Copy each line below containing "Načítať".

[Stored entries]
* * * * *

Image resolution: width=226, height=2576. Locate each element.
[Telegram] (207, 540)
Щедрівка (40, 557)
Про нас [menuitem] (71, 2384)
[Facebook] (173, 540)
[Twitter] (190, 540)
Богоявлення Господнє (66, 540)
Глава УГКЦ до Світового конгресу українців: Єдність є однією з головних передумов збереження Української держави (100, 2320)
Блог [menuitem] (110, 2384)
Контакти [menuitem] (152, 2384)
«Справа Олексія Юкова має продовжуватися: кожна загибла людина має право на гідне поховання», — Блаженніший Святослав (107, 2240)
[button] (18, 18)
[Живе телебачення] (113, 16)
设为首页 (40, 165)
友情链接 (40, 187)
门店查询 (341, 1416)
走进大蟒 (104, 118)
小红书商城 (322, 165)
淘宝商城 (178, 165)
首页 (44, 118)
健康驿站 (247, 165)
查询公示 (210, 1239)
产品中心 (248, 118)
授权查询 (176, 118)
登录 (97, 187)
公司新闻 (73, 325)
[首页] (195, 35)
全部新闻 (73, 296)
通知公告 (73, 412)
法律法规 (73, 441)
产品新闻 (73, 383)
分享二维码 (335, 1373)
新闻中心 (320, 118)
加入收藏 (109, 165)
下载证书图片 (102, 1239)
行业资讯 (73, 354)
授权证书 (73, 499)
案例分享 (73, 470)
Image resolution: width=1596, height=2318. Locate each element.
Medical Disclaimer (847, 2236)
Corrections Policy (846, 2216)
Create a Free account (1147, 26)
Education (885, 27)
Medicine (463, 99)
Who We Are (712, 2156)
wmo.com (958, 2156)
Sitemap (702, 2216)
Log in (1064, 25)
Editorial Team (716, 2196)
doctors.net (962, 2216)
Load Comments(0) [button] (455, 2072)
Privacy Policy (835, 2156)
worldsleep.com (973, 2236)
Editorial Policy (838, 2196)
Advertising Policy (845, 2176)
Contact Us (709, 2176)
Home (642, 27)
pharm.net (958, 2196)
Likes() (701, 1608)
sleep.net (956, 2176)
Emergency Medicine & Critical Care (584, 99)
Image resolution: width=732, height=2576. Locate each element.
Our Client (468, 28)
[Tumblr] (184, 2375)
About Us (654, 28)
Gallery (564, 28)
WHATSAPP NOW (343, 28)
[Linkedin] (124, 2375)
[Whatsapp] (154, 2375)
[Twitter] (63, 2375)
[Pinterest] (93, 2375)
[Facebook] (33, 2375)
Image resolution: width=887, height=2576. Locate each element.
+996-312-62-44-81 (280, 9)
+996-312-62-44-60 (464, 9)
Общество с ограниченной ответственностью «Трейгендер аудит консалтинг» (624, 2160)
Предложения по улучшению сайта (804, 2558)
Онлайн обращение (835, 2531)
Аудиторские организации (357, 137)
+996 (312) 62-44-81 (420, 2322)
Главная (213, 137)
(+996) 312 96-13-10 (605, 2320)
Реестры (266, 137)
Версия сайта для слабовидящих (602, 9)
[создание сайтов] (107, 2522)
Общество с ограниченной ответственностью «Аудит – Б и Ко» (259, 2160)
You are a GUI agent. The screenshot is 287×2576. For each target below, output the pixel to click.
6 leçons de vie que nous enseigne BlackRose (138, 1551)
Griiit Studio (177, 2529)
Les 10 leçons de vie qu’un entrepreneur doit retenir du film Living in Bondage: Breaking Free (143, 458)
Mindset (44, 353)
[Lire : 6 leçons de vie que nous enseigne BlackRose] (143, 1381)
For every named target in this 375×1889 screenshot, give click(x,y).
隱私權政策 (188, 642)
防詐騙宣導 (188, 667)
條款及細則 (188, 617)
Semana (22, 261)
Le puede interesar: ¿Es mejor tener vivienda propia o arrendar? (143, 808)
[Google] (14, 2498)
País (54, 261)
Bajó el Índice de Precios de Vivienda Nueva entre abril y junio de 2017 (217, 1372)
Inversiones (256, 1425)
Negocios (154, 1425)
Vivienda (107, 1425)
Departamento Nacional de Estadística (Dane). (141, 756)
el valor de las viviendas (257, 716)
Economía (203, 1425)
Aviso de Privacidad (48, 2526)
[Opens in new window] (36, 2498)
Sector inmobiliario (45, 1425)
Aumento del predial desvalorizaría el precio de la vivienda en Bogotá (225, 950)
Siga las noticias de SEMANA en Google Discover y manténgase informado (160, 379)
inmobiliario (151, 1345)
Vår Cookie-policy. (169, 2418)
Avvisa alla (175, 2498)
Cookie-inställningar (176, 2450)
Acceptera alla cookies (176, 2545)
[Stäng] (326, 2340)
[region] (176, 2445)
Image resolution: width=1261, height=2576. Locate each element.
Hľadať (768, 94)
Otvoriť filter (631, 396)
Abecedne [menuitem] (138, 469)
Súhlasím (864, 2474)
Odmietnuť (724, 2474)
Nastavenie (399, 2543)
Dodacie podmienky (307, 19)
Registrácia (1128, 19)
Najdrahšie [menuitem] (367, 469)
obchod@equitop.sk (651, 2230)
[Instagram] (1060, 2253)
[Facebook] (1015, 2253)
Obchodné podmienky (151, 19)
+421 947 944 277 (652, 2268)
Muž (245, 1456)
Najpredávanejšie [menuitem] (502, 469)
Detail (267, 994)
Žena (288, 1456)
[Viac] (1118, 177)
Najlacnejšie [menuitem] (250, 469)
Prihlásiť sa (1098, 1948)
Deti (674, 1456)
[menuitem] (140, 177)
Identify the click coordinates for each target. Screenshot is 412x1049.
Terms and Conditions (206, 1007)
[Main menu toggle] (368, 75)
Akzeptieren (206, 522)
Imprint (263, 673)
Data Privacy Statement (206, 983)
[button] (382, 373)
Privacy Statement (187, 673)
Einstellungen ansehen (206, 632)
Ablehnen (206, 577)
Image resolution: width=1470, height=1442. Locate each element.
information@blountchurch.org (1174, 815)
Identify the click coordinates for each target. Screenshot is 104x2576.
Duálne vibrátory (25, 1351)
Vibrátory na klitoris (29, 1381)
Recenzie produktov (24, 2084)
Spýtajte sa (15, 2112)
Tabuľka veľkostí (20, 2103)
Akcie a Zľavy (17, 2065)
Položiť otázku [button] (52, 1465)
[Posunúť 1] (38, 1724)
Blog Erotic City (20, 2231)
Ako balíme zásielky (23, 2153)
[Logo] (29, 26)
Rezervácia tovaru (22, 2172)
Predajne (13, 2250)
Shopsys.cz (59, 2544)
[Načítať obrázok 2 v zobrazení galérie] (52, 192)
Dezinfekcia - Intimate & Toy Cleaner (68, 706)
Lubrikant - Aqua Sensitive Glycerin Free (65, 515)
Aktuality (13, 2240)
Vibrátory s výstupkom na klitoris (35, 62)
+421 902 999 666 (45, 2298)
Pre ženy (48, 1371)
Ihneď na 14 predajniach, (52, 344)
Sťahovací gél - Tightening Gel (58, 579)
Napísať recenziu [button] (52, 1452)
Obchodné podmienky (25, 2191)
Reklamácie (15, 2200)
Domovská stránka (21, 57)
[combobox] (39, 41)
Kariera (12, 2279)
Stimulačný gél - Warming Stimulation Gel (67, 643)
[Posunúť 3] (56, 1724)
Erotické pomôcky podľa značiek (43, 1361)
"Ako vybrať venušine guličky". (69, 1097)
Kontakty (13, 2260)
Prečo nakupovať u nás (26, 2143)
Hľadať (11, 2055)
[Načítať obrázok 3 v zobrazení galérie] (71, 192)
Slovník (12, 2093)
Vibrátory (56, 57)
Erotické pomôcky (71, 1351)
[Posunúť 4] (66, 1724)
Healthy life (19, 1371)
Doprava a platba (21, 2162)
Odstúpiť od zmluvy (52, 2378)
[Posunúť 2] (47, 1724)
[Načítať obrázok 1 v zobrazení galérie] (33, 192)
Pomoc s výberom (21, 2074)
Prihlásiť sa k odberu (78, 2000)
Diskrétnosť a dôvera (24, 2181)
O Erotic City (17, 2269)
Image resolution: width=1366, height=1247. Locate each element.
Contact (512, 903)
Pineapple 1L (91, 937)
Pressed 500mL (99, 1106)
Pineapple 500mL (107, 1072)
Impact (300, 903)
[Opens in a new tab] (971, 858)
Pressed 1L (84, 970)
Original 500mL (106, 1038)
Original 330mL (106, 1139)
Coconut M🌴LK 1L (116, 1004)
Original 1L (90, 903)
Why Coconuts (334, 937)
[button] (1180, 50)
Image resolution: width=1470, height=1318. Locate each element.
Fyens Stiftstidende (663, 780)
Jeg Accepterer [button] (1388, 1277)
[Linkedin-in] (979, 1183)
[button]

* * * * *

• Solution:
[Načítať obrázok 2 v zobrazení galérie] (52, 192)
[Načítať obrázok 3 v zobrazení galérie] (71, 192)
[Načítať obrázok 1 v zobrazení galérie] (33, 192)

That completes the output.